Page extract ▸

[Start of Attachment]

British microbiologist

Dr. Melanie Thomson is a microbiologist and science communicator based in Victoria (Australia). She is the General Manager of Education, Skills and Events at the Medical Technologies and Pharmaceuticals Growth Centre.

== Early life and education ==
Thomson went to Macclesfield Primary School and Caulfield Grammar School. She earned an Honours degree in Microbiology at the University of Melbourne in 1998. She worked as a research assistant at Great Ormond Street Hospital, developing treatments for life-threatening peanut allergies. She completed a Biotechnology and Biological Sciences Research Council funded PhD at the University of York in 2009, working on the neisseria species.

== Career ==
She worked at the Leeds Institute of Molecular Medicine between 2009 and 2011, working with Jean Crabtree. She set up her own lab in the Deakin University and Geelong Centre for Emerging Infectious Diseases in 2011. Thomson began to crowdfund for academic research, leading two successful campaigns Mighty Maggots and Hips for Hipsters. She took part in "I'm A Scientist, Get Me Out of Here!" in 2013. She joined the Medical Technologies and Pharmaceuticals Growth Centre (MTPConnect) in 2016 as General Manager for education. MTPConnect is a med-tech and pharma growth centre.

==Activism==
In 2014 she was diagnosed with multiple sclerosis and has since become an advocate for patients. She won the Leadership Award at the 2017 Geelong Awards for People with a Disability.

She is a founding steering member of Women in Science Australia.

She was a finalist for the Telstra Victorian Public Sector and Academia Award in 2017.

She accused prominent astrophysicist and skeptic Lawrence Krauss of grabbing a woman's breast during a skeptic's conference event at the Melbourne Zoo in Australia, and filed a sexual harassment complaint against his employer Arizona State University that was ultimately upheld. In combination with multiple other harassment allegations, this resulted in his removal from the directorship of the Origins Institute and retirement from the university.

In September 2018 she sparked controversy by referring to Qantas staff as "trolly dollys" in a tweet, after they referred to her as "Miss" rather than "Doctor".

[End of Attachment]

Supplied records ▸

[Start of Attachment]

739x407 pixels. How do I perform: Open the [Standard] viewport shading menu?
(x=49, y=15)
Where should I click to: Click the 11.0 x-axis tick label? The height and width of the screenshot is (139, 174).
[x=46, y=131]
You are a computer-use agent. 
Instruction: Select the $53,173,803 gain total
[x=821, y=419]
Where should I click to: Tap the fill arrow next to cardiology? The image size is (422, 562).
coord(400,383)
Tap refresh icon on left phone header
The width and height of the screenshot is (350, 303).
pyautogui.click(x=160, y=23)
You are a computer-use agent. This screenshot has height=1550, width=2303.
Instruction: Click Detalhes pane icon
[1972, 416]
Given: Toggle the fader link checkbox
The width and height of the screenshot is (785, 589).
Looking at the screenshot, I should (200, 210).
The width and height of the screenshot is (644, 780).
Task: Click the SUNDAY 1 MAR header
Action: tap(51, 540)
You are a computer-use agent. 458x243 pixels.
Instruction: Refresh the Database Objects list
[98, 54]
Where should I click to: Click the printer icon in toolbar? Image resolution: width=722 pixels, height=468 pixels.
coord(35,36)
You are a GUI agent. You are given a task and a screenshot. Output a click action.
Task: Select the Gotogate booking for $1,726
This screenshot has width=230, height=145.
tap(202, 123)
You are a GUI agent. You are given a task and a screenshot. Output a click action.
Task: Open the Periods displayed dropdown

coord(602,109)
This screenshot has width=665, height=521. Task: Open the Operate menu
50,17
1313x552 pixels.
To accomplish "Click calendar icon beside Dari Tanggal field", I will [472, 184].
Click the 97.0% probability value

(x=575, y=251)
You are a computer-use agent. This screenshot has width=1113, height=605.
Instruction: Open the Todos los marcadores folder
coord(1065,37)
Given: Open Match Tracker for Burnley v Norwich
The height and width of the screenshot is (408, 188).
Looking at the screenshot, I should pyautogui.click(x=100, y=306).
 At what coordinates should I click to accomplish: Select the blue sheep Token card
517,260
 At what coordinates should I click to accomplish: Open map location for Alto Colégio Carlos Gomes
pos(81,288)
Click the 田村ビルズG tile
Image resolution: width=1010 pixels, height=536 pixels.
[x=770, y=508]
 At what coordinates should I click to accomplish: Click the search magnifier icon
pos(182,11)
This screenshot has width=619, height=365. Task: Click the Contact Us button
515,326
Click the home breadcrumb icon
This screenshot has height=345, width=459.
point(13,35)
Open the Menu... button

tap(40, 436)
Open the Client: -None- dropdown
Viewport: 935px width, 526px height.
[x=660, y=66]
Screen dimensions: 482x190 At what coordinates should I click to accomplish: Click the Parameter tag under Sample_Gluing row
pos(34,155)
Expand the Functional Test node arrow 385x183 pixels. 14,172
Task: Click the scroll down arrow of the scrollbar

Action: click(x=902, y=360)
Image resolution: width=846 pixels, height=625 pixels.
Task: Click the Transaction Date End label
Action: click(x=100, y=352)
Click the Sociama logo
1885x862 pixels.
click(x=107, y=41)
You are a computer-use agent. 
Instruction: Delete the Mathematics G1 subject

[End of Attachment]

Task A ▸
What award did Thomson win at the 2017 Geelong Awards for People with a Disability, according to the biography?
Task B ▸
Return the biography's text word for word, from "British microbiologist" up to and including "the neisseria species.".
The items are separate material and have no connection to the biography.

Expected output A ▸
The Leadership Award.

Expected output B ▸
British microbiologist

Dr. Melanie Thomson is a microbiologist and science communicator based in Victoria (Australia). She is the General Manager of Education, Skills and Events at the Medical Technologies and Pharmaceuticals Growth Centre.

== Early life and education ==
Thomson went to Macclesfield Primary School and Caulfield Grammar School. She earned an Honours degree in Microbiology at the University of Melbourne in 1998. She worked as a research assistant at Great Ormond Street Hospital, developing treatments for life-threatening peanut allergies. She completed a Biotechnology and Biological Sciences Research Council funded PhD at the University of York in 2009, working on the neisseria species.